You have to color in the graph so that no two neighbours have the same color - and we want to do it with a small number of colors. It’s really hard to compute the smallest number of colors, but it’s not too hard to color it in with a relatively small number of colors using a heuristic.
What my code (in Coloring.hs) does is look at the vertices in order starting with the one which has the most neighbours - just coloring in each node with the first color none of its neighbours use - that’s a greedy algorithm. There are much better algorithms but they’re more complex! Once the graph has been colored we can use this information to optimize the assembly code - it will only use as many registers and memory cells as there are colors. Before this it wastefully used one cell per vertex of the graph!
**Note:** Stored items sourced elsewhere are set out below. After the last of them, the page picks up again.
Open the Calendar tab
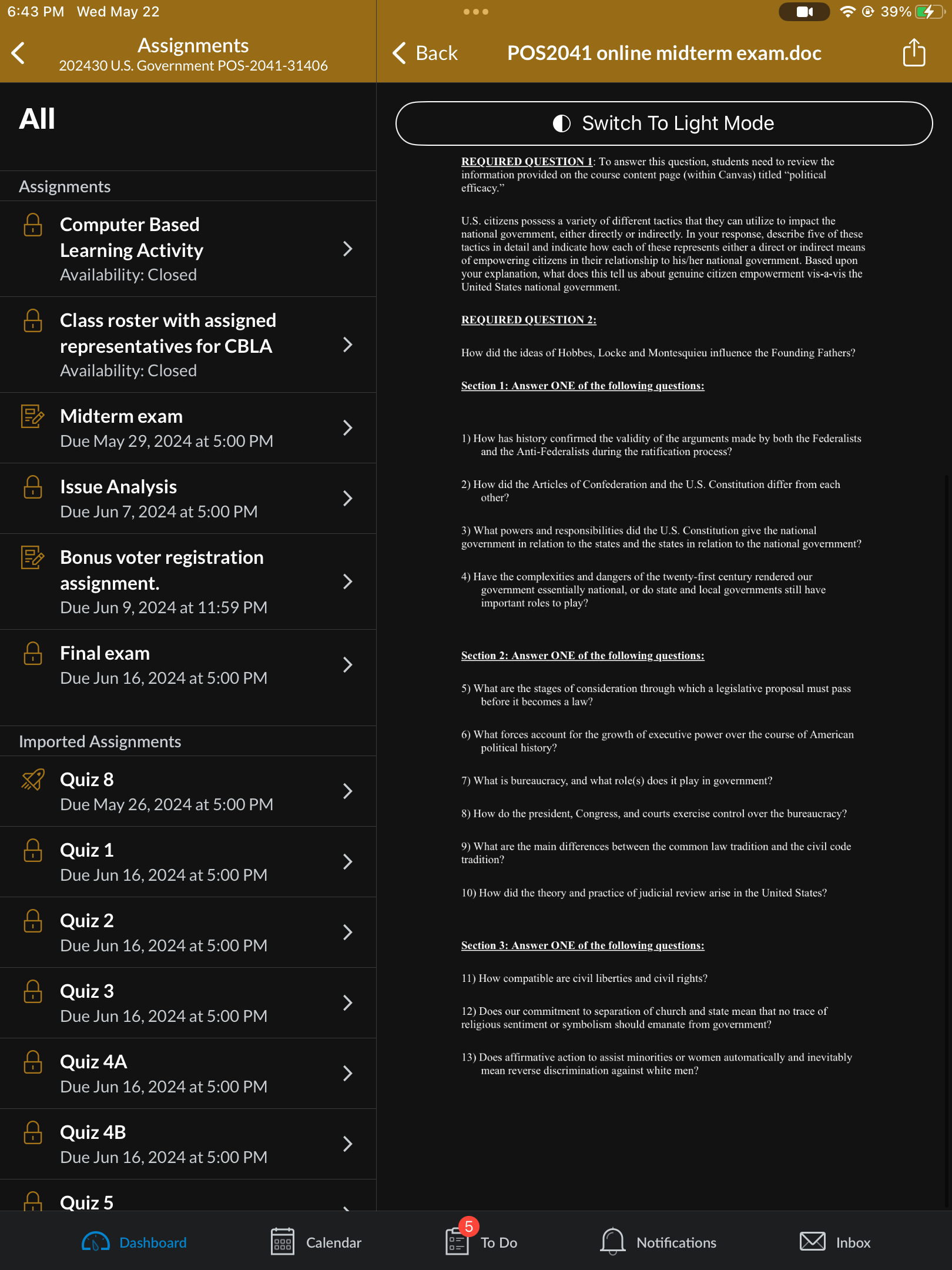This screenshot has width=952, height=1270. pyautogui.click(x=316, y=1242)
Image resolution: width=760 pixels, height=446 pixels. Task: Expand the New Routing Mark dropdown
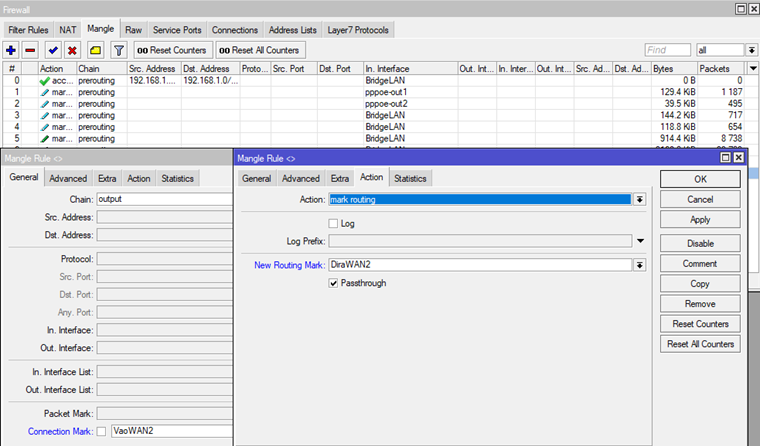coord(639,265)
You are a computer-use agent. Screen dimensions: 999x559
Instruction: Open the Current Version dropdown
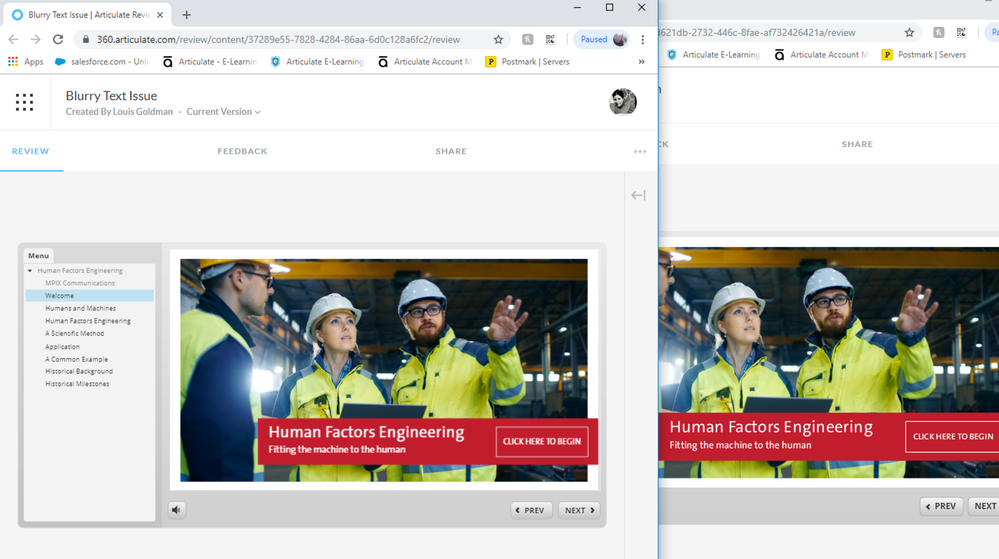pyautogui.click(x=223, y=112)
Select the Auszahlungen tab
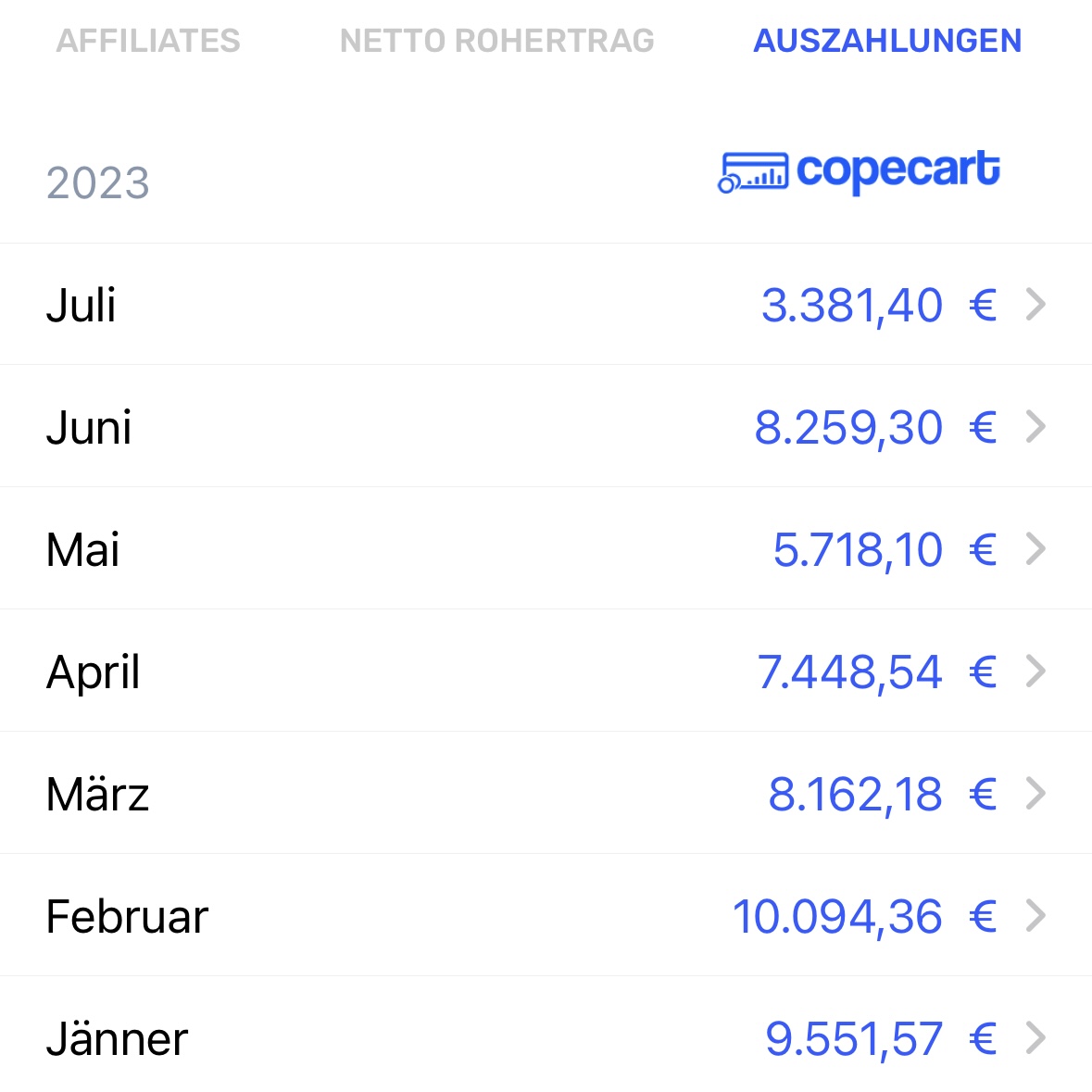The image size is (1092, 1092). 888,41
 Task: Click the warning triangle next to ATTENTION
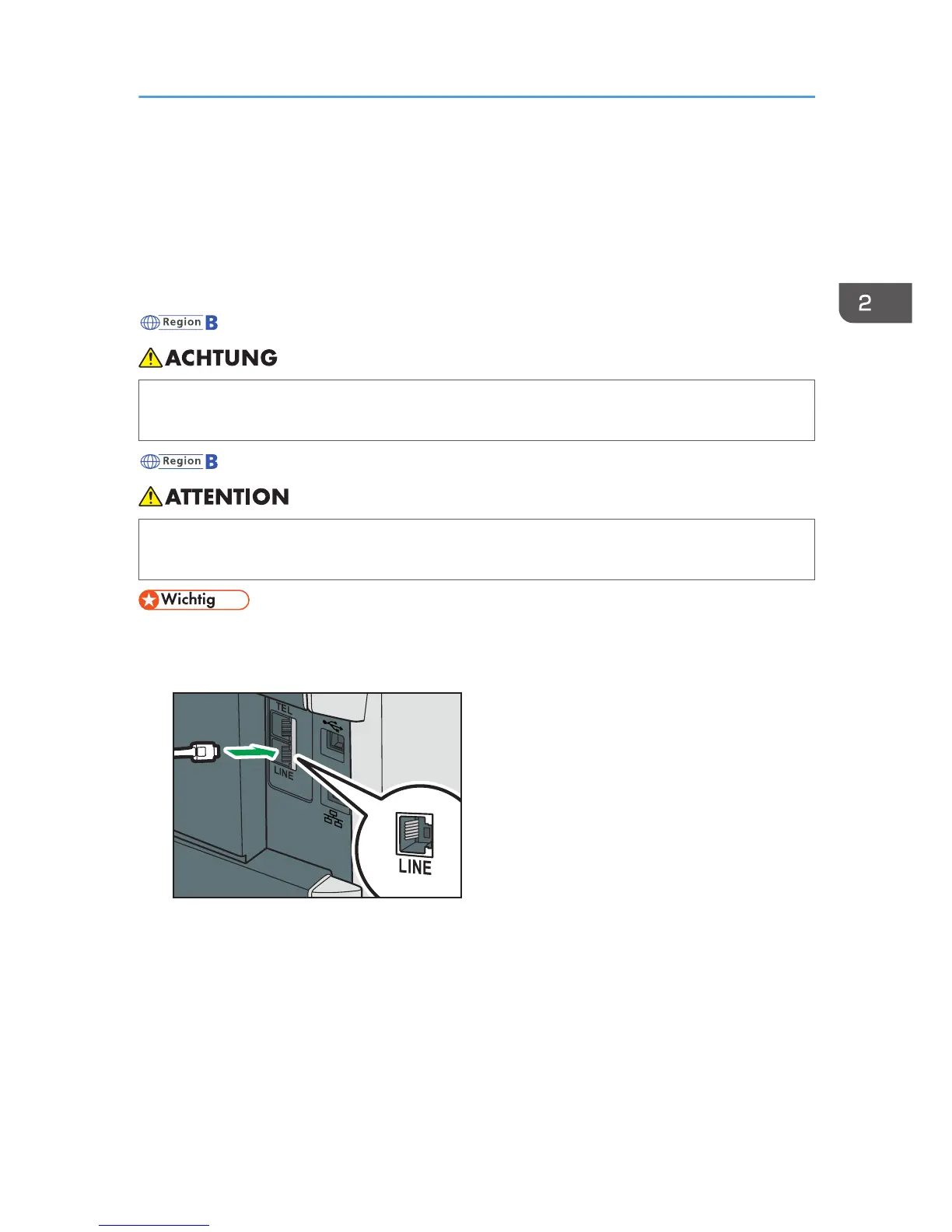tap(151, 496)
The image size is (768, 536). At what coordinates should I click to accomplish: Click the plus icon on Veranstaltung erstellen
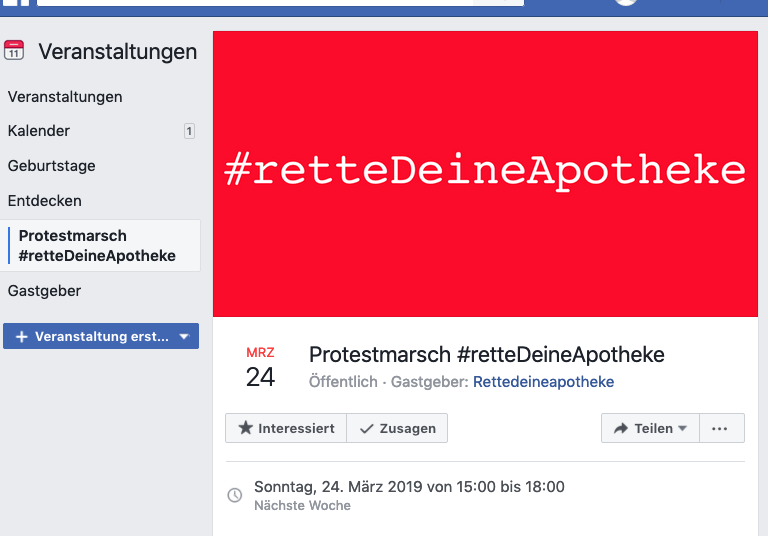21,337
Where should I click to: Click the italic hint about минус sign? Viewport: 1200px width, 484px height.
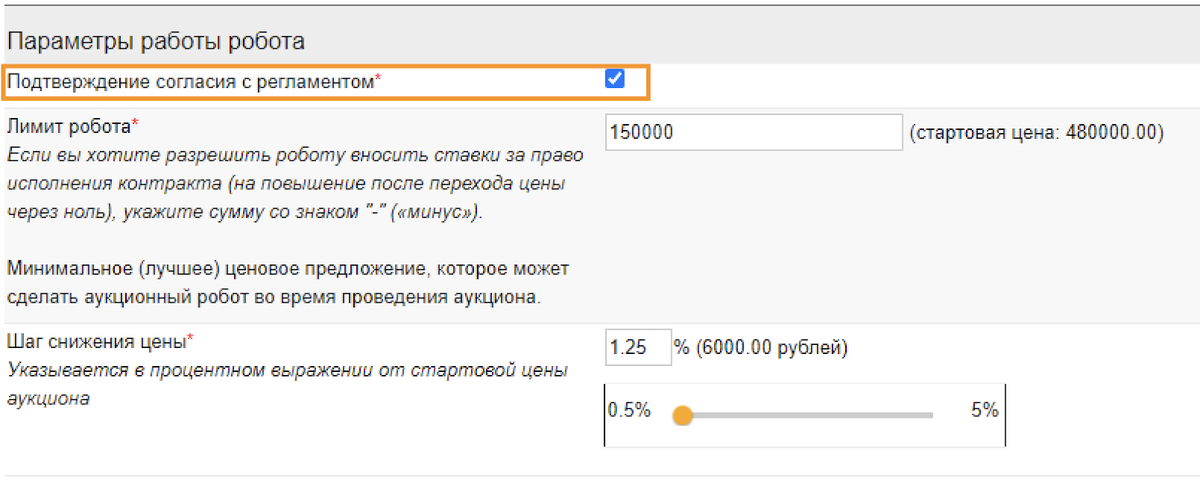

Since registers are the fastest to work with we turn the memory cells that correspond to the most commonly used colors into registers. After doing this I ran lots more random tests to check it worked and got some really good results:
;; exp: O Sub (O Mul (O Mul (O Mul (O Mul (N 4) (N (-12))) (O Add (N 11) (N 13))) (O Add (O Mul (N 16) (N (-10))) (O Mul (N (-30)) (N 17)))) (O Mul (O Mul (O Mul (N 17) (N (-7))) (O Add (N 15) (N 19))) (O Mul (O Add (N (-29)) (N 23)) (O Add (N (-22)) (N (-16)))))) (O Mul (O Add (O Sub (O Mul (N (-12)) (N 22)) (O Sub (N 7) (N (-4)))) (O Mul (O Add (N 15) (N (-23))) (O Sub (N 13) (N (-28))))) (O Mul (O Add (O Mul (N (-18)) (N 27)) (O Add (N 9) (N 26))) (O Mul (O Mul (N (-8)) (N (-30))) (O Mul (N 9) (N (-8))))))
;; result: 1355813760
;; naive spills: 31
;; optimized spills: 3
This big complicated expression got compiled by Ella into instructions that needed 31 memory cells, but with register allocation it only uses 3!